Nothing but the lines from the one containing "Task: Expand the Ceiling Plans tree node" through the one containing "This screenshot has width=619, height=358.", both included, should be given again, each exactly as written below.

= = = =

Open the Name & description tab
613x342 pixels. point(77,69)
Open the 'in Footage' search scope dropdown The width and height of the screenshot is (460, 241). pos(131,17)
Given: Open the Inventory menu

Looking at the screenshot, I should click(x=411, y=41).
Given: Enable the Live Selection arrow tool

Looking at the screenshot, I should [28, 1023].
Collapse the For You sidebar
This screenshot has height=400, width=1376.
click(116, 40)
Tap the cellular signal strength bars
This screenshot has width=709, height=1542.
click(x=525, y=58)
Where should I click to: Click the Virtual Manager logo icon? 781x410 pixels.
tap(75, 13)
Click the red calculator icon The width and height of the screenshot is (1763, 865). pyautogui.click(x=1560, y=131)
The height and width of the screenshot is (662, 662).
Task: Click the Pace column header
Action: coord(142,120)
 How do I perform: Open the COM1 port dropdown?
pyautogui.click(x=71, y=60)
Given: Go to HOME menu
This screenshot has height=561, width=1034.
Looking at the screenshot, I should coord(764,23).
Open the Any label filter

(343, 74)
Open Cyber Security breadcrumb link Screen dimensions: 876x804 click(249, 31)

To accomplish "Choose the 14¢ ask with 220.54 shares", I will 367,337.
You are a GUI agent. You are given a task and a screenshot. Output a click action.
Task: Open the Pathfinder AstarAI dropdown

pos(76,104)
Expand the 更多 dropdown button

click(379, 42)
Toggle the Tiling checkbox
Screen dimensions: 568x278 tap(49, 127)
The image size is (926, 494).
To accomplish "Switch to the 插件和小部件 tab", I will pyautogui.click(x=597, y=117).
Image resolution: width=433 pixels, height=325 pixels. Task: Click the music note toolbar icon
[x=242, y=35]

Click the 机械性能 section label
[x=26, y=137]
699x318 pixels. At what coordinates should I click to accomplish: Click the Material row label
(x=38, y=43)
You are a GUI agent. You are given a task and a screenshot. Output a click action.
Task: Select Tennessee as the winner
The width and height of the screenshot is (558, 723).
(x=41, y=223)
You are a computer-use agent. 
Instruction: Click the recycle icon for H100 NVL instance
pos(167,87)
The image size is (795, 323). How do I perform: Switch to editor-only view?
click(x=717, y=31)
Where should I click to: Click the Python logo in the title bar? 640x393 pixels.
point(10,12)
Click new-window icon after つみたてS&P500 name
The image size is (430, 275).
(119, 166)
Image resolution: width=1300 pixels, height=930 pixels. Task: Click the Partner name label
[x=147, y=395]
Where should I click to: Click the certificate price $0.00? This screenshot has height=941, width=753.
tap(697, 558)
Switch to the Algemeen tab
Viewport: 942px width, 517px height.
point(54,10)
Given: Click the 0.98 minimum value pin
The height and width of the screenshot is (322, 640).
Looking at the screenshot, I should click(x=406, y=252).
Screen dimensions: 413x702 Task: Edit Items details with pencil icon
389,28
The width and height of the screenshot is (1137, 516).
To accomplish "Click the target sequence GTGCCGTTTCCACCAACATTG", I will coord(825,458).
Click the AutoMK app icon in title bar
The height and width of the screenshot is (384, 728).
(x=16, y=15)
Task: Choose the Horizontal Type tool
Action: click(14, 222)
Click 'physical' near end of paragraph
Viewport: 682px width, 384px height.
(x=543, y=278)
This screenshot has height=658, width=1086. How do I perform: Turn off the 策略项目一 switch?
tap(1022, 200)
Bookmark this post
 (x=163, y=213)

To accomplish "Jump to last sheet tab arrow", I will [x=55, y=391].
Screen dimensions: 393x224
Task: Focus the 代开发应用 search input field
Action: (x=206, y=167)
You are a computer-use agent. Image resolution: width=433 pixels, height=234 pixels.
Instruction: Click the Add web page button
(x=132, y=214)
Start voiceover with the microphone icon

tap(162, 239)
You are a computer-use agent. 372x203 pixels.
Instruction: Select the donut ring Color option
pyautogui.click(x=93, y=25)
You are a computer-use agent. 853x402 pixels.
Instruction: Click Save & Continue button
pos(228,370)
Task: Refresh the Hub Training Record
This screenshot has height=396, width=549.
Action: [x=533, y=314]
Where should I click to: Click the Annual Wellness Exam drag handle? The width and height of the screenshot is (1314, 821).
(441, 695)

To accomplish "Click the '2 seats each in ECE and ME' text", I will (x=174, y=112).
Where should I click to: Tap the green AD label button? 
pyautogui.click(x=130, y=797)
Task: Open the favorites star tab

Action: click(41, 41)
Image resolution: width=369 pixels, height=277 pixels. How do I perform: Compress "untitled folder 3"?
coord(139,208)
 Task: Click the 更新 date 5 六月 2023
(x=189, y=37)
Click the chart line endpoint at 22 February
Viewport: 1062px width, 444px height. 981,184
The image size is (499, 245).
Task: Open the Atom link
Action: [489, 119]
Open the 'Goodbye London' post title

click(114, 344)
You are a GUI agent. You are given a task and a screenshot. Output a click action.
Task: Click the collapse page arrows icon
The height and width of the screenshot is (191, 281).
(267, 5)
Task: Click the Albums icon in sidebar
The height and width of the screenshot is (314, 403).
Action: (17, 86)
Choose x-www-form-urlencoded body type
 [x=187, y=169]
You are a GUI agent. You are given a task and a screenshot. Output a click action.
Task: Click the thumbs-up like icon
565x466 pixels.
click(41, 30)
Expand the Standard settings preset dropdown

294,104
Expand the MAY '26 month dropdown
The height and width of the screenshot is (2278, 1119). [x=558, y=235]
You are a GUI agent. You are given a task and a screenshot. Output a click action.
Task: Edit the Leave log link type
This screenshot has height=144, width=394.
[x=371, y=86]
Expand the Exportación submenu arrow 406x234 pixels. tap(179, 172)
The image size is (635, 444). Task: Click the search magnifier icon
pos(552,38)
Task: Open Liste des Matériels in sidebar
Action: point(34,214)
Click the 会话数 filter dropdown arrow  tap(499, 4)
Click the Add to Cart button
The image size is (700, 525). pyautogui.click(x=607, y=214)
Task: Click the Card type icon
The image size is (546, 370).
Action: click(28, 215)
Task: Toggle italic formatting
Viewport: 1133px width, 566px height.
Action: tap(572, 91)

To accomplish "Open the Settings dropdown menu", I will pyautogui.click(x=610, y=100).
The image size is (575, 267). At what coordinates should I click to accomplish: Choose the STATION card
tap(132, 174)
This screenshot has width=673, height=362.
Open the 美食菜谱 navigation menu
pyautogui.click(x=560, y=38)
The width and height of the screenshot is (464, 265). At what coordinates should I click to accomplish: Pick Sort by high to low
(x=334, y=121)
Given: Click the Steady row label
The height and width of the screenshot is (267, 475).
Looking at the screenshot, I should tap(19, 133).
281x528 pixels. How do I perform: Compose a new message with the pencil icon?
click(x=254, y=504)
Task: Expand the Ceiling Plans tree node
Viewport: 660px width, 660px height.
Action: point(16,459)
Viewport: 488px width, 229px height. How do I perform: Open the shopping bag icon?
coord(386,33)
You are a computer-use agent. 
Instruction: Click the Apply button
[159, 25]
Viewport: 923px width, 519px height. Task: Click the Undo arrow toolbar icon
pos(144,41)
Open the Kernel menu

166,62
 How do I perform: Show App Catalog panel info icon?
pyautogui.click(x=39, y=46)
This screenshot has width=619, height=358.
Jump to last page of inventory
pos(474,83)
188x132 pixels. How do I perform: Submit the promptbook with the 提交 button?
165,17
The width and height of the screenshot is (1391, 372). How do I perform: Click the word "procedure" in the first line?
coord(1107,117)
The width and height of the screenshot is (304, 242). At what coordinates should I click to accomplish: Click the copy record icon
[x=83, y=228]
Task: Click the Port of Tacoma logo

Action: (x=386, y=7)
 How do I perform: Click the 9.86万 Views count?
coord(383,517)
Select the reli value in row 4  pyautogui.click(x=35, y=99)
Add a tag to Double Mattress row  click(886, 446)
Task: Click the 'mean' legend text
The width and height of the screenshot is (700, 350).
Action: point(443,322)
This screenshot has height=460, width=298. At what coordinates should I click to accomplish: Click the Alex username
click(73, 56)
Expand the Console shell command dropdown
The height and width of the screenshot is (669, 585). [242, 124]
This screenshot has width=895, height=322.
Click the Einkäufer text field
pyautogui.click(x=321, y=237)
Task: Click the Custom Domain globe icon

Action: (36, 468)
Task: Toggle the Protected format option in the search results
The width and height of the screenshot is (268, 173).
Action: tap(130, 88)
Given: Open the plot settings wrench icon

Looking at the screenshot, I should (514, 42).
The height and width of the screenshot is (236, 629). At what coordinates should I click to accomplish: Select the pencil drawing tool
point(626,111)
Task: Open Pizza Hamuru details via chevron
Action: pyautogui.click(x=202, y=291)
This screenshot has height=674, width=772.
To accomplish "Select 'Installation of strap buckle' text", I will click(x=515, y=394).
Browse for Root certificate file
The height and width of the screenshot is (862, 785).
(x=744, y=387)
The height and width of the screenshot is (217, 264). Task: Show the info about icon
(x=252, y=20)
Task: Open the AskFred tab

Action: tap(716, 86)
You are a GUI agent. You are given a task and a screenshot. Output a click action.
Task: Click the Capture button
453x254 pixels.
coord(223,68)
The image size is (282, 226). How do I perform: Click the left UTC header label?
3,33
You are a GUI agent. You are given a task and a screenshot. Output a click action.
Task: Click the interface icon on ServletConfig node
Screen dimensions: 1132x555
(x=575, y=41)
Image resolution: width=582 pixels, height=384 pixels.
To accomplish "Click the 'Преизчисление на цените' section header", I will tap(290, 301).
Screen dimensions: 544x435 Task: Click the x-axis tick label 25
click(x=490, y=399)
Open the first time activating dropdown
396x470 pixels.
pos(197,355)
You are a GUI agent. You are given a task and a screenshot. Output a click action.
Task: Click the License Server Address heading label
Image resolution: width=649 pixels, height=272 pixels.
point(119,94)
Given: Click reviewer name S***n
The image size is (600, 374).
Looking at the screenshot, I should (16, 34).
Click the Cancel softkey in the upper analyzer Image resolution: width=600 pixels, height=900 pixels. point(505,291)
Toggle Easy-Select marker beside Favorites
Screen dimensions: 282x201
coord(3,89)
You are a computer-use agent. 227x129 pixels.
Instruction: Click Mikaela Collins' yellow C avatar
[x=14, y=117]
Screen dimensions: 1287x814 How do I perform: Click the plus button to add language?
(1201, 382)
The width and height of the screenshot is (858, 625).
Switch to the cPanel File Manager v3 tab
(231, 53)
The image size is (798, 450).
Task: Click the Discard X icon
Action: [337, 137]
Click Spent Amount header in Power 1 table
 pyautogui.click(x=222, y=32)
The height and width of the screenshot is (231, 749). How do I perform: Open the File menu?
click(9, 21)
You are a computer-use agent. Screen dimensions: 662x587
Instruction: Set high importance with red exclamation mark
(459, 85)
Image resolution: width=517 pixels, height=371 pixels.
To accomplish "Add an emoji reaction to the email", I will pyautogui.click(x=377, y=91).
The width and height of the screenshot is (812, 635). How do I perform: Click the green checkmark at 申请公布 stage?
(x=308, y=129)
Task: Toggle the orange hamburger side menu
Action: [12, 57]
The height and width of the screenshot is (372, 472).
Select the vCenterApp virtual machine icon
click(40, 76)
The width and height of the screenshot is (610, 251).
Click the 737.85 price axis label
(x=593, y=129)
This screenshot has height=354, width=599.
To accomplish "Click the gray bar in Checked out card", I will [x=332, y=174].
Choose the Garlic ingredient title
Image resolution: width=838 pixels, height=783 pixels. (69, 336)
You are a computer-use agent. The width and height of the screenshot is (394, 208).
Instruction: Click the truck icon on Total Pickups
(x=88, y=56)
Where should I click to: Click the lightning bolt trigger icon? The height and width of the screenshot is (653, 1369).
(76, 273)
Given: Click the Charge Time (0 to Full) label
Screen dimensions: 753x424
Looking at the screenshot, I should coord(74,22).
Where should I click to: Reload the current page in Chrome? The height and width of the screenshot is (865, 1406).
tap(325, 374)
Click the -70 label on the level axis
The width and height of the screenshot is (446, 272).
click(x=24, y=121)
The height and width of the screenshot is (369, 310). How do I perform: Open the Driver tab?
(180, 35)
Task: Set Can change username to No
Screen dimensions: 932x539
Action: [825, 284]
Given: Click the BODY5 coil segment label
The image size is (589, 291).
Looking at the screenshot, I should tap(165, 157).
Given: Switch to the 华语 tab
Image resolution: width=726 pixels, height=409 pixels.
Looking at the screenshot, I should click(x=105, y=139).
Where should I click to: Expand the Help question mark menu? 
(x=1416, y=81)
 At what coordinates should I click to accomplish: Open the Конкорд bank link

= = = =

### Response area
Task: Expand the Ceiling Plans tree node
Viewport: 660px width, 660px height.
Action: point(16,459)
Viewport: 488px width, 229px height. How do I perform: Open the shopping bag icon?
coord(386,33)
You are a computer-use agent. 
Instruction: Click the Apply button
[159, 25]
Viewport: 923px width, 519px height. Task: Click the Undo arrow toolbar icon
pos(144,41)
Open the Kernel menu

166,62
 How do I perform: Show App Catalog panel info icon?
pyautogui.click(x=39, y=46)
This screenshot has width=619, height=358.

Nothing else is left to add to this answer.